Spatial independent components analysis (sICA) has become a widely applied data-driven method for fMRI data, especially for resting-state studies. These sICA approaches are often based on iterative estimation algorithms and there are concerns about accuracy due to noise. Repeatability measures such as ICASSO, RAICAR and ARABICA have been introduced as remedies but information on their effects on estimates is limited. The contribution of this study was to provide more of such information and test if the repeatability analyses are necessary. We compared FastICA-based ordinary and repeatability approaches concerning mixing vector estimates. Comparisons included original FastICA, FSL4 Melodic FastICA and original and modified ICASSO. The effects of bootstrapping and convergence threshold were evaluated. The results show that there is only moderate improvement due to repeatability measures and only in the bootstrapping case. Bootstrapping attenuated power from time courses of resting-state network related ICs at frequencies higher than 0.1 Hz and made subsets of low frequency oscillations more emphasized IC-wise.

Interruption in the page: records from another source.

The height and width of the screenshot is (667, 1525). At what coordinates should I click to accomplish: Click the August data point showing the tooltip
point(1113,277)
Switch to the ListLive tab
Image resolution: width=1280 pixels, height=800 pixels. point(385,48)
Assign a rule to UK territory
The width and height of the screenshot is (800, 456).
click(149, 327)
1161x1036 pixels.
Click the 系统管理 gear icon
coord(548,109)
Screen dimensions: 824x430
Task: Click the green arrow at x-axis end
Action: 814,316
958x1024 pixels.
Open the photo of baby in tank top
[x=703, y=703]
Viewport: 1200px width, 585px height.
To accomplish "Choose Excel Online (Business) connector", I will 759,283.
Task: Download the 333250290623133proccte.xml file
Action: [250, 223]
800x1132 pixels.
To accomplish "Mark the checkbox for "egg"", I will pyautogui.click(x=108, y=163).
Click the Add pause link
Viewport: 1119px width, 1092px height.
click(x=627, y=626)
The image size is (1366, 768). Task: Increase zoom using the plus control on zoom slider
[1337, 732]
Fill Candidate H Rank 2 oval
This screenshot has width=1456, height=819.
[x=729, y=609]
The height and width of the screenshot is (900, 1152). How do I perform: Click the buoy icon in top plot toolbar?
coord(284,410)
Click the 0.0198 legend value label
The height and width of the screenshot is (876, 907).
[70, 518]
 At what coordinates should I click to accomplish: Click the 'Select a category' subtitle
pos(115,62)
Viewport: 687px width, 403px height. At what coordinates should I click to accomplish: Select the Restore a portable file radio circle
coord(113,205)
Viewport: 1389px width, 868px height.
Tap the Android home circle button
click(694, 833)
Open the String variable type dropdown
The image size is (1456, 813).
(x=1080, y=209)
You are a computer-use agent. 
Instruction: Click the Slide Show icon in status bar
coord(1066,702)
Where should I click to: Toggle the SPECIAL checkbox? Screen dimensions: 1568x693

The convergence threshold did not have a significant role concerning the accuracy of estimates. The performance results suggest that repeatability measures or strict converge criteria might not be needed in sICA analyses of fMRI data. Consequently, the results in existing sICA fMRI literature are probably valid in this sense. A decreased accuracy of original bootstrapping ICASSO was observed and corrected by using centrotype mixing estimates but the results warrant for thorough evaluations of data-driven methods in general. Also, given the fMRI-specific considerations, further development of sICA methods is strongly encouraged.
Copyright © 2010 Elsevier Inc. All rights reserved.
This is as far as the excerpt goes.